Coalition’s move to the right in cabinet reshuffle

Philip Hammond (right) leads a pack of newly promoted right-wingers

If David Cameron intended to use today’s cabinet reshuffle to make a clear political statement then he has certainly been successful. In the biggest shake-up of his government to date the Prime Minister has made three very smart decisions which were much-needed ahead of next year’s election; moving potential liabilities, appointing several women to key posts and promoting Tory right-wingers.

So first of all, the liabilities. Many would point to the continuing presence of Work and Pensions Secretary Iain Duncan Smith and argue that this is proof that the Prime Minister has not been successful in purging the more toxic members of his government, but this is an unfair accusation for two major reasons. Iain Duncan Smith may embody this government’s unpopular welfare-cutting agenda, but he is also a Conservative elder statesman whose presence at the cabinet table is vital, adding a degree of gravitas and substance that many younger members of the government lack. This is a man who has led the Conservatives through their roughest period in living history and who is yet to complete his crusade against Britain’s excessive benefits culture, a fight that Mr Duncan Smith regards with an almost evangelical zeal.

Iain Duncan Smith may have clung on at the Department for Work and Pensions, but another unpopular minister hasn’t been so lucky. Michael Gove has become one of the nation’s most divisive politicians during his four-year tenure as Education Secretary, lauded by the right for taking on the teaching unions and overhauling the school curriculum yet pilloried by teachers who largely see him as an arrogant meddler driven by a narrow-minded ideology. I personally share the former view of Mr Gove, who I regard as one of the most talented brains in the cabinet, but I also believe that David Cameron was right to move him to the position of Chief Whip. With an election looming a combative figure like Gove would only alienate swing voters, whilst his new job will perfectly suit his pugnacious political style.

Gove’s successor as Education Secretary is Nicky Morgan, one of several women to have been given promotions in this reshuffle. A former corporate lawyer, Morgan entered Parliament at the last election and is seen as a close ally of Chancellor George Osborne. She will be joined in the cabinet by the new Environment Secretary Elizabeth Truss and Employment Minister Esther McVey, a tough-talking Liverpudlian who has served as a minister since last year and will now attend cabinet meetings.

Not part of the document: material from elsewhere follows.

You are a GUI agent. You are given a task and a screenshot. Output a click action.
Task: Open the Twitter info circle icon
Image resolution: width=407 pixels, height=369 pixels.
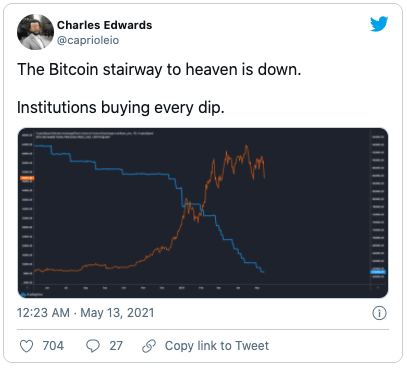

Despite these changes, the most important shift that this reshuffle has heralded has been the promotion of those on the right of the Conservative Party, a clear attempt by David Cameron to distance himself from the Liberal Democrats ahead of the next election. Philip Hammond’s appointment as Foreign Secretary is the most obvious sign of a shift to the right and as a result British foreign policy is now being represented by a man who is unashamed of his Euroscepticism, a move which will no doubt be popular amongst those who defected to UKIP in last month’s European elections.

Additionally, many moderate and pro-European Conservatives have been shown the door including Ken Clarke, Dominic Grieve, Sir George Young and David Willetts. One Liberal Democrat source was quoted as describing this reshuffle as ‘the end of the Tory modernisation project,’ and this is a view which isn’t actually much of an exaggeration. The only exception to this rule has been the dismissal of Environment Secretary Owen Paterson, a global warming sceptic who opposed same-sex marriage and presided over the unpopular badger cull, but he has been succeeded by fellow right-winger Elizabeth Truss, a former employee of Shell who idolises Margaret Thatcher and has a record of opposing environmental red tape.

This shift to the right is to be commended in the run-up to the next general election, and David Cameron now needs to ensure that he can create a resolutely conservative platform and manifesto. Having unsuccessfully flirted with more liberal positions on crime, economic affairs and the environment, Cameron now needs to stick to the right if he wants to win in 2015. The rise of UKIP has been proof of public disillusionment with the political establishment, and today’s reshuffle is a promising move in the right direction for a Conservative Party in desperate need of regaining the trust of the electorate.